Answer these questions using the report below on Maduro's economic changes in Venezuela, numbering each answer to match.
1. On what day did Venezuelan bond prices edge down?
2. How many tiers does the currency control system that Maduro kept have?
3. How many people live in Venezuela, according to the report?

READING PASSAGE
===============
CARACAS (Reuters) - Venezuelan bond prices edged down on Thursday while opponents savaged economic changes by President Nicolas Maduro that included a seeming devaluation of the currency and an imminent rise in domestic gasoline prices.
Under pressure over the OPEC member’s recession, product shortages and plunging oil revenues, Maduro has opted to keep a complex three-tier currency control system, though bands have been shifted to ensure more dollars are sold at higher levels.
In a speech on Wednesday, Hugo Chavez’s successor also bit the bullet on the sensitive subject of fuel prices, currently the world’s cheapest, saying a rise was inevitable this year.
Economists had been recommending changes on both issues.
But without price specifics on either, or any major structural changes to the socialist model, critics said Maduro had not done enough to rescue a shrinking economy and combat shortages plaguing Venezuela’s 30 million people.
===============
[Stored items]

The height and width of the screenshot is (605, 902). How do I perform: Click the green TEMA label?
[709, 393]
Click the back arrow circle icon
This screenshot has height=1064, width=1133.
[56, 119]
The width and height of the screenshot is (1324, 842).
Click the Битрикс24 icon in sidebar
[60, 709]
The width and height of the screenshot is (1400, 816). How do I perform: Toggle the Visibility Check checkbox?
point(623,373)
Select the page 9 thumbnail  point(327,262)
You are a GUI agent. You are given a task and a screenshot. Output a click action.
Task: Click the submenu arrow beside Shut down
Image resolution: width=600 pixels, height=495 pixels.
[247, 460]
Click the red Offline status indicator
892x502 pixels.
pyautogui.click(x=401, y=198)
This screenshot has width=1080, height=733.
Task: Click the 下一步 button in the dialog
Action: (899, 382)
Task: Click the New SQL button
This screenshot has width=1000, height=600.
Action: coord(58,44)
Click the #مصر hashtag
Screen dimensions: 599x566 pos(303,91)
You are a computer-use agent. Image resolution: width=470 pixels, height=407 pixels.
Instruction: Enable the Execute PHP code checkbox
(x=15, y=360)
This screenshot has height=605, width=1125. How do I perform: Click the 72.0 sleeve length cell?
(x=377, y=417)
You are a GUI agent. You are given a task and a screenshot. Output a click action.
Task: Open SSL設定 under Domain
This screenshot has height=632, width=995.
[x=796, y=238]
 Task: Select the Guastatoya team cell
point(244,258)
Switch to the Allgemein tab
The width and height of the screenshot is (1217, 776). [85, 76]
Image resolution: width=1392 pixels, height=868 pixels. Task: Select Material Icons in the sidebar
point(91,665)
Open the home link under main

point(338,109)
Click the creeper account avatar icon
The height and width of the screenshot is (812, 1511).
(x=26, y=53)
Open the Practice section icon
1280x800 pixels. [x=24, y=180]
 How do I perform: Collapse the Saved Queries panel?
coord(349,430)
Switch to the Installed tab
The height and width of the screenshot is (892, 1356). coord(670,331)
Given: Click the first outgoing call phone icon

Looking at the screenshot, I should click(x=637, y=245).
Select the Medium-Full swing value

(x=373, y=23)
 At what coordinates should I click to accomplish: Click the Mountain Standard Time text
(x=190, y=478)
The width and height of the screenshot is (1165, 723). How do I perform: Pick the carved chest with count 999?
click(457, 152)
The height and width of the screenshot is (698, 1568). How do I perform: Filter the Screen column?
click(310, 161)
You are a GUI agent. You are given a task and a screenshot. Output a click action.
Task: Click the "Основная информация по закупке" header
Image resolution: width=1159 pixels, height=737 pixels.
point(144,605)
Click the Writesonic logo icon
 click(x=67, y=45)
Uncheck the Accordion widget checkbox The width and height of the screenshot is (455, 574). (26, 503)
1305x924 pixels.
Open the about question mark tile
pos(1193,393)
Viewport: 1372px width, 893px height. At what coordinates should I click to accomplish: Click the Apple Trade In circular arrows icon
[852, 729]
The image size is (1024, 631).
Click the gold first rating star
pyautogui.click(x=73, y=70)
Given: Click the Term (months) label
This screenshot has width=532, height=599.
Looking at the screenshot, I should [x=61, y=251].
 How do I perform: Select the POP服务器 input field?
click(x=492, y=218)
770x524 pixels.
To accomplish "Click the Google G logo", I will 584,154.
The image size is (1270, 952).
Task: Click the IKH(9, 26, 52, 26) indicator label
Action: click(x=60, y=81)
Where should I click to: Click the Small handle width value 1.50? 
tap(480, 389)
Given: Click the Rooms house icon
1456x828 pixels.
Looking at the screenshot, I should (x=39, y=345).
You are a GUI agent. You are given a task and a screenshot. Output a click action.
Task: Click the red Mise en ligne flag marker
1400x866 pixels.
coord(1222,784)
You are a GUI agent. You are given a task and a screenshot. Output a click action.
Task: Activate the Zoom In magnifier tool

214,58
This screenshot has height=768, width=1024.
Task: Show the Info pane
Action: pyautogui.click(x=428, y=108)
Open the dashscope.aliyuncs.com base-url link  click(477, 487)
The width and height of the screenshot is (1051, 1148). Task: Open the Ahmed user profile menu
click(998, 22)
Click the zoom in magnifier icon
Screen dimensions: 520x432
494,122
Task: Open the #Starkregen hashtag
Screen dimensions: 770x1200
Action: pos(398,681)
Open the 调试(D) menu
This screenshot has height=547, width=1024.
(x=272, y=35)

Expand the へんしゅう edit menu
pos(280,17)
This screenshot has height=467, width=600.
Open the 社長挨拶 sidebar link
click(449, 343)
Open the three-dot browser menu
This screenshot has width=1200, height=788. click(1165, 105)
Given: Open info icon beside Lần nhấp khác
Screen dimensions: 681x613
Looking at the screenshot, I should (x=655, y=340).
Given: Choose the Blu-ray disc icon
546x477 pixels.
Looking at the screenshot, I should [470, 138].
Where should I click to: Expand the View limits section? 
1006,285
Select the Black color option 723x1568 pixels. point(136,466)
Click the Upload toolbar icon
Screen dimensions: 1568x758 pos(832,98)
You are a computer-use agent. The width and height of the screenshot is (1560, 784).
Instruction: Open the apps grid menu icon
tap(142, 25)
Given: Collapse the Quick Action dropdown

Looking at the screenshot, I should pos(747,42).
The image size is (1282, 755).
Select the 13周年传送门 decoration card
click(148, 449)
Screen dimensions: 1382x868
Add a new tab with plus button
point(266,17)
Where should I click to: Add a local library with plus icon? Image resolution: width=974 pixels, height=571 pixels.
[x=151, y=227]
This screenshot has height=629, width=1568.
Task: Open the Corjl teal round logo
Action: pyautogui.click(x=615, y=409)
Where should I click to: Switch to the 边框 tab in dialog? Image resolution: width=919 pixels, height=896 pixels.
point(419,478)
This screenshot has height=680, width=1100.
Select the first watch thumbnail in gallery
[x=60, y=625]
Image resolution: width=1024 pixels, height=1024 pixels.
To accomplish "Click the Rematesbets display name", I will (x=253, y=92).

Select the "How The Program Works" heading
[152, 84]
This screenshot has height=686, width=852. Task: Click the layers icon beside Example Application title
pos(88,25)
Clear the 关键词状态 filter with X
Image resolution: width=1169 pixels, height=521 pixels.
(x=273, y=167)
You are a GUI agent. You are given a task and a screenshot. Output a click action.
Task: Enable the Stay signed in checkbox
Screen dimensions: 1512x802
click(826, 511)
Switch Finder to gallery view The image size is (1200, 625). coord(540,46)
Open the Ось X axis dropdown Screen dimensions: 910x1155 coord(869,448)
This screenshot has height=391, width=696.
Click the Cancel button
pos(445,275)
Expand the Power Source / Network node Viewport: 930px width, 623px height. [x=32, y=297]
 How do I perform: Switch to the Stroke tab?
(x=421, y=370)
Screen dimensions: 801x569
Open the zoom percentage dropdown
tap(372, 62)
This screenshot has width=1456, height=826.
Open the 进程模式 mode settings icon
===============
ANSWER TO THE PROBLEM
1. Thursday
2. Three
3. 30 million